Product, Service & Design Innovation
14 Innovators Win Grants for Solutions Aimed at Sustainably ‘Seeding the Future’

The startups and NGOs have won the inaugural Seeding the Future Global Food System Challenge, from the Institute of Food Technologists, aimed at scaling innovations that will help transform the food system.

Today, the Institute of Food Technologists (IFT) announced winners of the inaugural Seeding the Future Global Food System Challenge — an initiative that seeks to inspire and support innovative, diverse and multidisciplinary teams to create game-changing innovations that will help transform the food system. To incentivize innovation at all levels — from concept to scale-up — the Challenge offers three levels of awards, totaling more than $1 million.

As millions of people suffer from chronic hunger and obesity, and with the world population expected to surpass 9 billion by 2050, the Challenge was initiated by the Seeding the Future Foundation to inspire and support highly impactful solutions to make our food system more sustainable and healthy diets more accessible, while empowering consumers globally to make choices benefitting both personal and planetary health. The Challenge focuses on scalable and high-impact innovations that reside at the intersection of three domains:

  • safe and nutritious food for a healthy diet;

  • produced sustainably and without waste; and

  • accessible, appealing, affordable and trusted by consumers.

In the first year of the Challenge, nearly 900 applications were submitted from startups, nonprofits, universities, research institutions, and multi-organization collaborations, from more than 60 countries. The vast and varied interest demonstrates the significance and drive to create a more resilient and sustainable food system to feed the world’s growing population.

Among the winning projects are solutions across the food value chain — from natural fertilizer and animal feed to safer, more nutritious grains and protein sources, to off-grid solar dryers and solar-powered refrigeration units. These integrated solutions are promising and sustainable approaches in improving our food supply in the face of health crisis and climate change.

“Throughout the selection process, we saw truly inspiring and revolutionary innovations developed by highly motivated teams from all over the world to address the challenges facing our food system on a regional and global scale,” said Bernhard van Lengerich, founder of Seeding the Future Foundation. “We are thrilled to announce the winners of this first Challenge and to support their innovative solutions.”

Grand Prize winners

  • International Rice Research Institute (Philippines) — for its arsenic-safe rice project, which will deploy newly developed arsenic-excluding rice varieties that are much safer for human consumption in target arsenic-polluted regions to improve socioeconomic and human health.
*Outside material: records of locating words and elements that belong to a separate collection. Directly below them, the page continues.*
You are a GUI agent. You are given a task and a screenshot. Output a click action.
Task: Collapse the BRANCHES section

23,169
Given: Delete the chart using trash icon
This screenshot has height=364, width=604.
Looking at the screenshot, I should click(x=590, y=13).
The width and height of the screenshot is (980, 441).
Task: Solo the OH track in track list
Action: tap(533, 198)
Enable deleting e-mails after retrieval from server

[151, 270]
  • Solar Freeze (Kenya) — for its portable, solar-powered cold storage units for rural smallholder farmers of perishable produce. The aim is to reduce post-harvest food loss, which currently accounts for over 45 percent of fresh produce going to waste among rural farmers in developing countries.
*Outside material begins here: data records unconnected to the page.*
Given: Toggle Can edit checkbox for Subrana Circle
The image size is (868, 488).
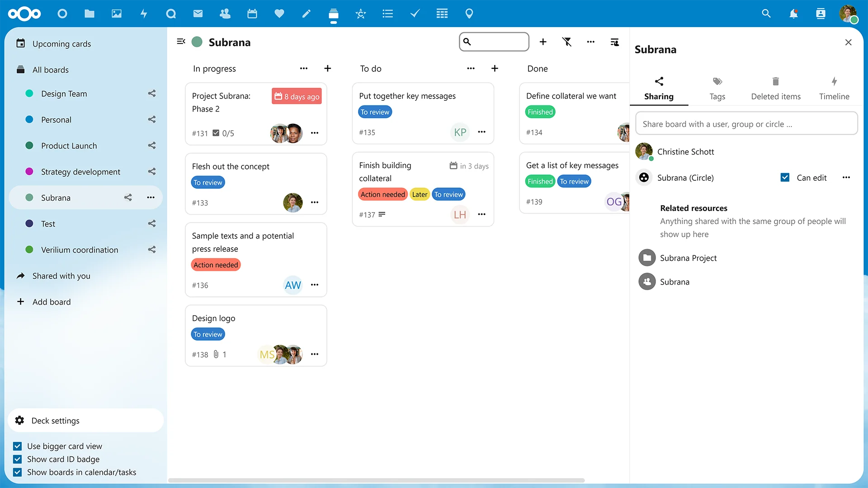Looking at the screenshot, I should coord(784,177).
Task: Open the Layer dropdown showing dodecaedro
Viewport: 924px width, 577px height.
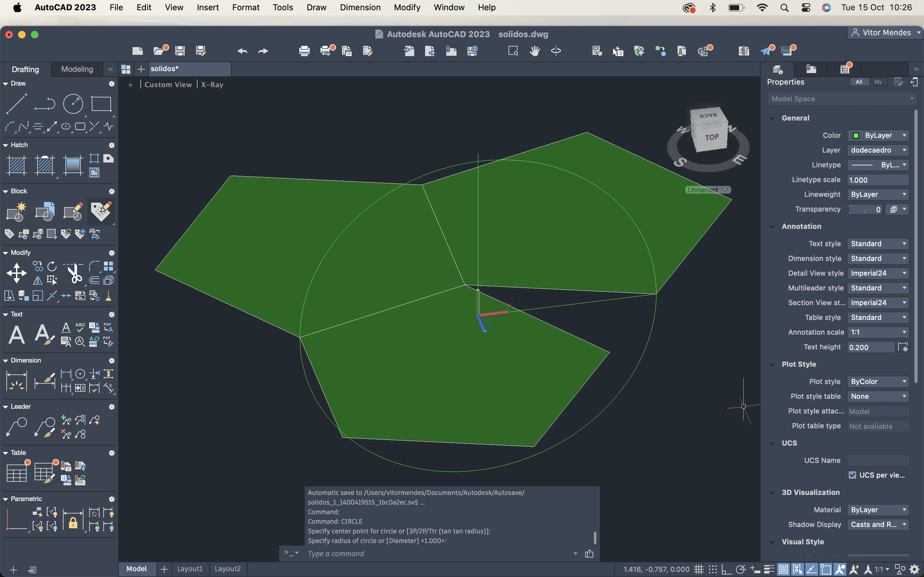Action: coord(877,150)
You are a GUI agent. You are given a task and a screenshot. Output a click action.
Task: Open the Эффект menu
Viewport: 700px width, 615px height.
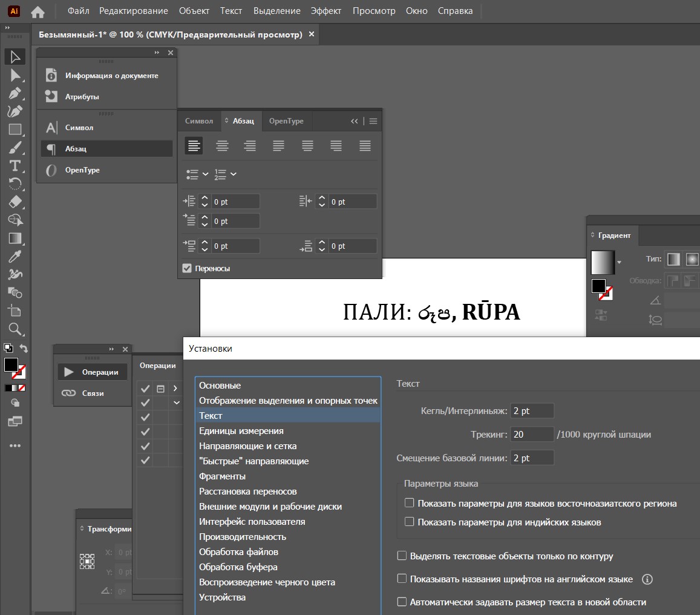coord(326,11)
  • WorldFish (Malaysia) — for its homestead aquaculture project to bring sustainable, nutrient-rich small fish production to small-scale actors. The goal is to scale healthy and affordable options for consumers in developing areas — especially those who need it most, such as young children, and pregnant and lactating women.

Growth Grant winners

  • African Centre for Technology Studies — in collaboration with Kenya Industrial Research and Development Institute and United Nations Environment Programme, Nairobi Office — for promoting enhanced access to solar drying technologies to smallholder farmers, thus providing optimal dehydration of fresh produce for enhanced product quality and post-harvest management.

  • Food Systems for the Future Institute (FSF) and Afya Feed Ltd. — for their use of black soldier fly larvae (BSL) to overcome the poultry and aquaculture industry’s feed-affordability challenge. Through a partnership with Protix, a Dutch-based commercial black soldier larvae producer, Afya and FSF will design and scale commercial production to provide BSL protein as a supplement in animal feeds.

  • iDE — for its project to establish community-managed vermicompost fertilizer enterprises that incorporate Trichoderma — a beneficial fungus that improves plant growth and yields while speeding up the composting process — to transform organic farm and household waste into nutritious food for rural communities, while acting as a proof-of-concept to catalyze replication across multiple regions.

Seed Grant recipients

“We’re humbled by the exceptional work being done to advance the food system, and it’s an honor to recognize the winners of the inaugural Global Food System Challenge,” said IFT CEO Christie Tarantino-Dean. “We firmly believe this year’s recipients have created innovative, impactful solutions needed to build a more sustainable food supply.”